Kitchen tables, living rooms and bedrooms were converted into classrooms today as 800,000 children went back to school without leaving their homes.
Teachers and pupils had just two weeks of school holidays to prepare for the mass switch to remote lockdown-learning today and those who spoke to RNZ said it had gone well.
Principals said students were generally delighted to see their teachers and one another online though some were not engaging with the work.
One reported that a child had not bothered getting out of bed for school today, while another was so busy with their school work they had not found time to change out of their pyjamas.
Christchurch 10-year-old Zoe Rhodes said she was pleased to see some of her classmates during a videoconference with her teacher.
"Today was our first Zoom meeting.

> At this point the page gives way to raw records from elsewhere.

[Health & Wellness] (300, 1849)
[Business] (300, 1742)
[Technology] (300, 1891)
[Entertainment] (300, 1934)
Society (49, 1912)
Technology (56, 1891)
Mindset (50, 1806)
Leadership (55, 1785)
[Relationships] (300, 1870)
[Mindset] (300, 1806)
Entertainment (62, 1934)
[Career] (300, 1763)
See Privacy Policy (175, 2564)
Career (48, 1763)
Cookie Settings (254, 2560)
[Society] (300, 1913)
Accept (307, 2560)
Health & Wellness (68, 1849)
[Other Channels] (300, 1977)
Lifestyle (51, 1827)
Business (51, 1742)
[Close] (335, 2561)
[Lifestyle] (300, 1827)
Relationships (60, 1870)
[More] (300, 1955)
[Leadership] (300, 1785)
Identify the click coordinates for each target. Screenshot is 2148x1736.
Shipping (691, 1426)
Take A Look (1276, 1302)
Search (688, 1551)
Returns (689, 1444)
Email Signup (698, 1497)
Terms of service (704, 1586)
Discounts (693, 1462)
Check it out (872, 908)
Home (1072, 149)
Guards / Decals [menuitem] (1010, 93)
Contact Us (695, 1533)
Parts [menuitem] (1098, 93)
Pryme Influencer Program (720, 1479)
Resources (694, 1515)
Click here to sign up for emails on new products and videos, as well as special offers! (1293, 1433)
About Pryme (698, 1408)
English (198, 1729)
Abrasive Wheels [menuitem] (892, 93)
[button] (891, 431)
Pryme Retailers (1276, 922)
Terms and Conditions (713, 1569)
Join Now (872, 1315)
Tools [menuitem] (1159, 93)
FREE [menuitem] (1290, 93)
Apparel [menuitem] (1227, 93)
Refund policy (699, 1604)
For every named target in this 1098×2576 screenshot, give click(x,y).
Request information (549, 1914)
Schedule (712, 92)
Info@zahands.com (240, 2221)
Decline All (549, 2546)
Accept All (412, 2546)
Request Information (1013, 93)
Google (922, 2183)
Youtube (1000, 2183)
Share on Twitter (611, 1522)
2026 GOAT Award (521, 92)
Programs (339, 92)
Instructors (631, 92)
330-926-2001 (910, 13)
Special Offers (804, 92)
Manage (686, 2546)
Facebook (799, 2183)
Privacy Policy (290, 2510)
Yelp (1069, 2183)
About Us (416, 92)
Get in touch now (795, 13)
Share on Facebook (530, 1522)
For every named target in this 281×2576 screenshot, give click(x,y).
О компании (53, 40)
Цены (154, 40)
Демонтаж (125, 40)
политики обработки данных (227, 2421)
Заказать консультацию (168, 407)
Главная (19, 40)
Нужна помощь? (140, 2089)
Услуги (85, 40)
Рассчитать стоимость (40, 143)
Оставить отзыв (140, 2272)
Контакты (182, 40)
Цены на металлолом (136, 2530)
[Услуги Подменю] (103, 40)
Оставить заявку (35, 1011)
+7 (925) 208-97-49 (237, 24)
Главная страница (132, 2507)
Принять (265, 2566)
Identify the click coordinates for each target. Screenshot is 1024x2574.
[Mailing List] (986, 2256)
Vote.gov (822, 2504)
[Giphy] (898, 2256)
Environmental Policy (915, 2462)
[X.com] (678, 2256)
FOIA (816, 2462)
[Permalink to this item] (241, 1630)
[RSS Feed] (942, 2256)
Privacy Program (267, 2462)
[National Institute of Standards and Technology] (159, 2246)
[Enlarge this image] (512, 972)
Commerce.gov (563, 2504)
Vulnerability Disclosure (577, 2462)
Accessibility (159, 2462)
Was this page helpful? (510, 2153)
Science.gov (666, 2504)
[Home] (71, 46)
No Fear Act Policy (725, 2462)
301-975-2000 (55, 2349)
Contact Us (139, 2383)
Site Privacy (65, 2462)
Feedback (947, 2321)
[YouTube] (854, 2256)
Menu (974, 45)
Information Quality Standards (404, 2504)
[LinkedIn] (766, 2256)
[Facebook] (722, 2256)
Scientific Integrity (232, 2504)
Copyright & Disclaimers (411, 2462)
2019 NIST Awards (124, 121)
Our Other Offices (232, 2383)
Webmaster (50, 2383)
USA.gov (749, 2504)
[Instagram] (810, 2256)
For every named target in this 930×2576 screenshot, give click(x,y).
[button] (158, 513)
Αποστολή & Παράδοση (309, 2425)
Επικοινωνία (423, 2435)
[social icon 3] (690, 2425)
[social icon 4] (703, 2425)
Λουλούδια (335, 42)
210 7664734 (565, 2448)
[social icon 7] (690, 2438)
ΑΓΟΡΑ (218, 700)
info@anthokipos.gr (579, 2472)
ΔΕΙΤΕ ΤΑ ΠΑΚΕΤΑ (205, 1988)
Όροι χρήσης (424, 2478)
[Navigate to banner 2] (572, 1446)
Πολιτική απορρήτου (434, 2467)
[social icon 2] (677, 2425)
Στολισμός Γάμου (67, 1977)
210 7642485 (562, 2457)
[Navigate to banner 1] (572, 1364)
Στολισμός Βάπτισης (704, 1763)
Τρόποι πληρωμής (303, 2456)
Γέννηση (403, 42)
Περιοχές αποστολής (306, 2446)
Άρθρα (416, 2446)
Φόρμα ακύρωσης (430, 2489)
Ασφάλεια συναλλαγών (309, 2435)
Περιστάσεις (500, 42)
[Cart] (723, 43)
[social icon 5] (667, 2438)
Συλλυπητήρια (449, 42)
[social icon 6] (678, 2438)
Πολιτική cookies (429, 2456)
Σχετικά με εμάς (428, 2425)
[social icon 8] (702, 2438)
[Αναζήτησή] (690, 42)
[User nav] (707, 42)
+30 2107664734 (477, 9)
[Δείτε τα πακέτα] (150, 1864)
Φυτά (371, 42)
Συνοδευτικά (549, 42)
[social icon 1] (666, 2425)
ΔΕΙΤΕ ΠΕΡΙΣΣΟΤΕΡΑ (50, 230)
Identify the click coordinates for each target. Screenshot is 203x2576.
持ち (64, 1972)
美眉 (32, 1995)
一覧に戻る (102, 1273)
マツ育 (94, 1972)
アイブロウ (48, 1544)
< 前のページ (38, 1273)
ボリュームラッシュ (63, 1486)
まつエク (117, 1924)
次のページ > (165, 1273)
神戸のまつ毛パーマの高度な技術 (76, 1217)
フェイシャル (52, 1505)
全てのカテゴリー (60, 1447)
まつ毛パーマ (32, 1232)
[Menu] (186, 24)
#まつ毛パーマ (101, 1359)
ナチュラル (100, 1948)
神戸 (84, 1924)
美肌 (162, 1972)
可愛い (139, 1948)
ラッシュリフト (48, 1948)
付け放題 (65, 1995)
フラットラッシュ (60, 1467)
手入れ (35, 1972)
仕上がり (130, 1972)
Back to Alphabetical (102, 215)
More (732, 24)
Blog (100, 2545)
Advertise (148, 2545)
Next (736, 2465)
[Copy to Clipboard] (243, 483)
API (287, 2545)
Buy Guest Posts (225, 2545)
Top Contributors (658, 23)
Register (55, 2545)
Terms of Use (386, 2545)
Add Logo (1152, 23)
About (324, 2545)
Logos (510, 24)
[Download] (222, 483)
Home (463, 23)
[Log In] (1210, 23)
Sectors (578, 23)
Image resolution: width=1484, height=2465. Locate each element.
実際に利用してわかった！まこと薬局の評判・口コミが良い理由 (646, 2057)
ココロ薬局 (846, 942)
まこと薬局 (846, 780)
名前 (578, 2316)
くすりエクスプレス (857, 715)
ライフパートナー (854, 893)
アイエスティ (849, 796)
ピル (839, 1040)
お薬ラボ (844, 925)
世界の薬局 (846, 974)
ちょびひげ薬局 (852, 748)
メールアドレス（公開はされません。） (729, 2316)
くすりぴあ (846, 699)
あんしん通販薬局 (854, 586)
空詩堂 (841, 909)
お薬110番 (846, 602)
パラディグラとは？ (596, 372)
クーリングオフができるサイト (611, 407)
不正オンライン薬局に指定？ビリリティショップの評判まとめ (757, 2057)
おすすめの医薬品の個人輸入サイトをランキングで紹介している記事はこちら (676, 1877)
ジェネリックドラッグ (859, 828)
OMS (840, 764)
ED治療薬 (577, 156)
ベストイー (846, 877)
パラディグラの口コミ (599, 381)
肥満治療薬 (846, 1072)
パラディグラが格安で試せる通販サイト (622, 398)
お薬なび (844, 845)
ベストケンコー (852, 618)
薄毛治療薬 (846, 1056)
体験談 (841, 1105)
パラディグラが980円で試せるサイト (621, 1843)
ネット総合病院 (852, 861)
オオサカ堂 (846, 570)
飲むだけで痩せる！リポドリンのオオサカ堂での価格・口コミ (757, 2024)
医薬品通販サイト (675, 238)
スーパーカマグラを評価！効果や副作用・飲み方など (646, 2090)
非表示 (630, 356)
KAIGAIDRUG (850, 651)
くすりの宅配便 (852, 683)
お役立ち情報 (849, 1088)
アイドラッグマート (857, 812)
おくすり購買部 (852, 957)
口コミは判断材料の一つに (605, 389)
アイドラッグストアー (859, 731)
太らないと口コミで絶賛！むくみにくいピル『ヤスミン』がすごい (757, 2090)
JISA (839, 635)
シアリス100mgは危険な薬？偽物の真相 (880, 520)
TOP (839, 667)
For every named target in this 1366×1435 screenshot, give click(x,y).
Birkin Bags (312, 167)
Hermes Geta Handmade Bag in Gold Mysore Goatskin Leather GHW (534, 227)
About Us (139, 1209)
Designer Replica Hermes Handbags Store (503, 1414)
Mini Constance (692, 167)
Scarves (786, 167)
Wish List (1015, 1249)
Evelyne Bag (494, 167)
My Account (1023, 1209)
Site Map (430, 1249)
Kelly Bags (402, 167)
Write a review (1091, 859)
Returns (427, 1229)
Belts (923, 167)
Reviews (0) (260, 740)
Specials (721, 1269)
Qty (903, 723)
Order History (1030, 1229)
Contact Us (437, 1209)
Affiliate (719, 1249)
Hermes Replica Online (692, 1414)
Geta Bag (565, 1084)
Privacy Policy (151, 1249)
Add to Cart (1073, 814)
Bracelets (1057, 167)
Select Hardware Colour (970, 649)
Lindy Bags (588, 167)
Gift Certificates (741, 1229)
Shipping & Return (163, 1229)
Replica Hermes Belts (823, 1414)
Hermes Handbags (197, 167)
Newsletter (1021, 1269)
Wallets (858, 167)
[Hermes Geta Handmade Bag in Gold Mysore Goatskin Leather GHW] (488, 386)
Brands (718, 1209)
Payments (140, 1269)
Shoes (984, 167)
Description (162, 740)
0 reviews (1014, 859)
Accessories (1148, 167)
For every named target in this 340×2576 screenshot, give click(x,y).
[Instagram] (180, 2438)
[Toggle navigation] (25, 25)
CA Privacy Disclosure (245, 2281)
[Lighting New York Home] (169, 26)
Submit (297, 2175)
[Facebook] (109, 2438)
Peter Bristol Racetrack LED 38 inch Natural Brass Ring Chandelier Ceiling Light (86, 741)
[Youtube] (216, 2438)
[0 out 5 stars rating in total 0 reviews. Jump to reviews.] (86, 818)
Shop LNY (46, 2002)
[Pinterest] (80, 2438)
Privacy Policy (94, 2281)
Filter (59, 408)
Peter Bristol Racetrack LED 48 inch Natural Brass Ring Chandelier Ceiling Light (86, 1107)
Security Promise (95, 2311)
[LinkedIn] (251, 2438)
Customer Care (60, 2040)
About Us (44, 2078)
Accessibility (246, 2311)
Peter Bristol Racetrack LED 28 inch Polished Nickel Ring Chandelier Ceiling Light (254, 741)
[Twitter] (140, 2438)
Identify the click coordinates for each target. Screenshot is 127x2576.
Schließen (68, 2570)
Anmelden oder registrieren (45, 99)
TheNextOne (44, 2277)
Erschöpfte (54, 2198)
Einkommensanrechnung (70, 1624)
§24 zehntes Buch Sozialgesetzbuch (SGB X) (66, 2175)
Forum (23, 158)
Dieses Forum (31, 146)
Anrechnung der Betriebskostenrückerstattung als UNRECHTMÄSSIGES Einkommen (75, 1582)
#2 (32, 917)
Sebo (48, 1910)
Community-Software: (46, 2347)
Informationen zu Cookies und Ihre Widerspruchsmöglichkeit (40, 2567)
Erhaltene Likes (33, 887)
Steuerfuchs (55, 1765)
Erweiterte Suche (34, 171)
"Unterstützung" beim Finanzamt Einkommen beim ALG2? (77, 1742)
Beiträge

We didn't have our whole class in there, we only had a couple of our kids, but it was nice to see them because I hadn't seen them in a long time."
Zoe's mother, Gabrielle Still, said the prospect of supervising online schooling for three children was "a bit overwhelming" but it had gone well.
In Hawke's Bay, Sara Feather said her two primary school-aged children, Patrick, 9, and Amelie, 7, had enjoyed the activities their teachers set.
"Amelie's teacher has sent us a challenge to pick up leaves outside and measure them and make a crown, and Patrick's teacher has asked him to design a book cover," she said.
"They're great ideas and it's all achievable from your back garden."
Kellie Englefield, the team leader for Year 5-6 teachers at Somerfield School in Christchurch, said the school had been well prepared to start online learning this week.
"We're just realistic about what the children can and can't do at home and obviously the parents aren't trained teachers," she said.
The government estimates about 140,000 school-aged children do not have access to the internet.
That's a problem for Mangere College where Head of English Lynn Keating said most of the 700 students did not have a computer they could work on at home.
She said the school gave its spare computers to about 100 students before the lockdown began and it hoped the government would provide computers for the remainder.
She said teachers worked online with some students today and over the phone with most.
"It is a challenge," she said.
"We're connecting with our students over Google classroom, via email, those who are actually connected, and by telephone, so actually calling them and setting them little tasks."
One of the students, Ruth Wilson, 13, said she enjoyed her first day of remote schooling, however, without a computer it was limited to a phone call from her teacher to check her progress.
"The work keeps me entertained when I'm at home," she said
Education Minister Chris Hipkins said schools might reopen on 29 April, but if they did it would only be for some students.